The word bond basically means an IOU. You lend your money to Uncle Sam, to General Electric, to Procter & Gamble, to the city in which you live — to whatever entity issues the bonds — and that entity promises to pay you a certain rate of interest in exchange for borrowing your money. This is very different from stock investing, where you purchase shares in a company, become an alleged partial owner of that company, and then start to pray that the company churns a profit and the CEO doesn’t pocket it all.

Stocks and bonds complement each other like peanut butter and jelly. Bonds are the peanut butter that can keep your jelly from dripping to the floor. They are the life rafts that can keep your portfolio afloat when the investment seas get choppy. Yes, bonds are also very handy as a source of steady income, but, contrary to popular myth, that should not be their major role in most portfolios.

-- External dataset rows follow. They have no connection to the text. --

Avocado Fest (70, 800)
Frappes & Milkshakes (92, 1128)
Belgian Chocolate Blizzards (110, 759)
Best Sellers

Bonds are the sweethearts that may have saved your grandparents from selling apples on the street during the hungry 1930s. They are the babies that may have saved your 401(k) from devastation during the three growly bear-market years on Wall Street that started this century. Bonds belong in nearly every portfolio.

Almost all bonds these days are issued with life spans (maturities) of up to 30 years. Few people are interested in loaning their money for longer than that, and people young enough to think more than 30 years ahead rarely have enough money to lend. In the parlance of bond people, any bond with a maturity of less than five years is called a short bond. Bonds with maturities of 5 to 12 years are called intermediate bonds. Bonds with maturities of 12 years or more are called long bonds.

In general, the longer the maturity, the greater the interest rate paid. That’s because bond buyers generally demand more compensation the longer they agree to tie up their money. At the same time, bond issuers are willing to fork over more interest in return for the privilege of holding onto your money longer. It’s exactly the same theory and practice with bank CDs: Typically the two year CD pays more than the one-year CD, which pays more than the six month CD. The difference between the rates you can get on short bonds versus intermediate bonds versus long bonds is known as the yield curve. Yield simply refers to the annual interest rate.



Individual bonds offer investors the opportunity to really fine-tune a fixed income portfolio. With individual bonds, you can choose exactly what you want in terms of bond quality, maturity, and taxability. For larger investors investing in individual bonds may also be more economical than investing in a bond fund. That’s especially true for those investors up on the latest advances in bond buying and selling.

On the other hand, I’m a big advocate of bond funds — both bond mutual funds and exchange traded funds. Mutual funds and exchange-traded funds both represent baskets of securities (usually stocks or bonds, or both) and allow for instant and easy portfolio diversification.